Greve abala a confiança do setor supermercadista

Greve abala a confiança do setor supermercadista

A Pesquisa de Confiança dos Supermercados do estado de São Paulo (PCS/APAS) apontou que apenas 22% dos empresários do setor demonstraram otimismo geral (ambiente econômico atual e futuro) em junho, uma queda de 16 pontos percentuais em relação a maio, enquanto o pessimismo subiu de 17% para 26%. O levantamento mostrou que os supermercadistas estão muito preocupados com o futuro, depois da greve dos caminhoneiros e seus desdobramentos, como o tabelamento do frete.

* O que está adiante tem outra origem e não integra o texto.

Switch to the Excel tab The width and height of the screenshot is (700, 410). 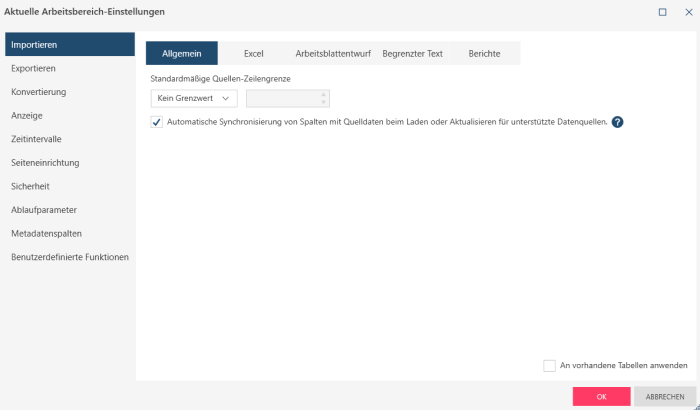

“Os reflexos nas expectativas futuras do setor supermercadista de São Paulo foram muito fortes e praticamente imediatos. Por conta disso, o primeiro semestre, que mostrava uma recuperação lenta, mas relevante, termina de forma ruim”, avaliou o economista da APAS, Thiago Berka.

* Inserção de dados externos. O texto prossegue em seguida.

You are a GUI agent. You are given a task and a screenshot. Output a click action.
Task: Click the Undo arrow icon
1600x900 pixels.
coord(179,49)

Outro ponto destacado pela pesquisa foi o otimismo atual com as vendas dos supermercados, que ficou totalmente nulo, caindo a 0%, assim como a intenção atual dos supermercadistas em contratar mais funcionários.

Nos empregos, o otimismo das contratações futuras também chegou a zero, caindo 30 pontos percentuais de um mês para outro. “O varejo alimentar tem, entre todos os admitidos, 18% como vagas do primeiro emprego. Ou seja, devido ao setor ser porta de entrada no mercado de trabalho, os jovens podem ser os mais atingidos no pós-greve”, avaliou Berka.

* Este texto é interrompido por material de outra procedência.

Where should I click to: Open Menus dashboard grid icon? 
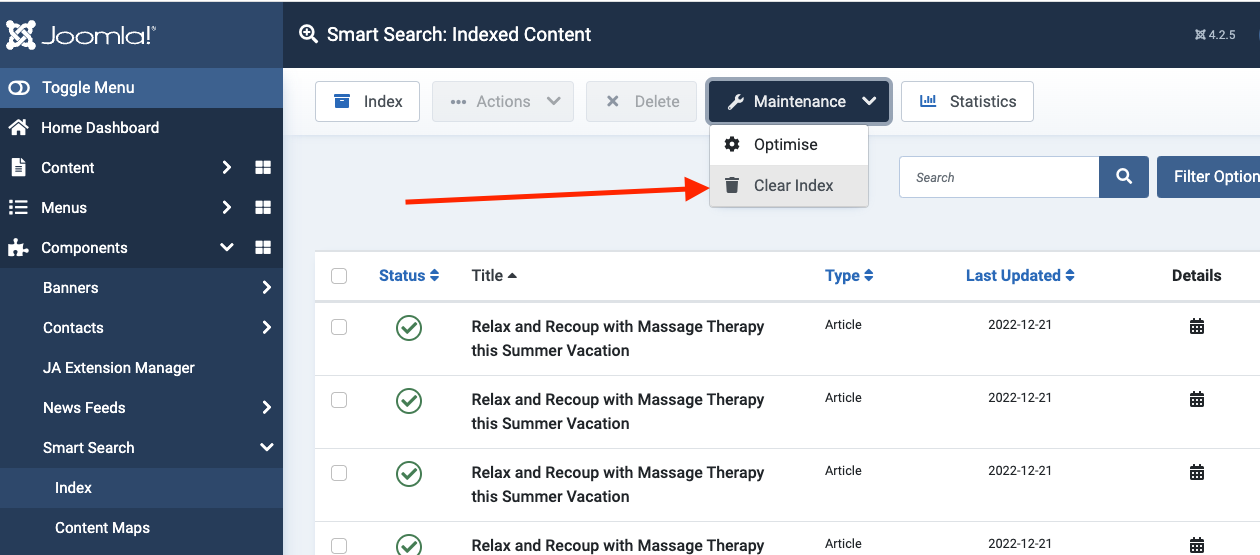(263, 208)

Em relação à confiança com o governo federal, a percepção atual foi para apenas 8%, enquanto a expectativa para o futuro chegou a zero. Já a atuação do governo estadual para tentar colocar um fim na paralisação fez com que o otimismo na expectativa futura do setor supermercadista paulista subisse para 42%, atingindo o melhor resultado desde outubro de 2017.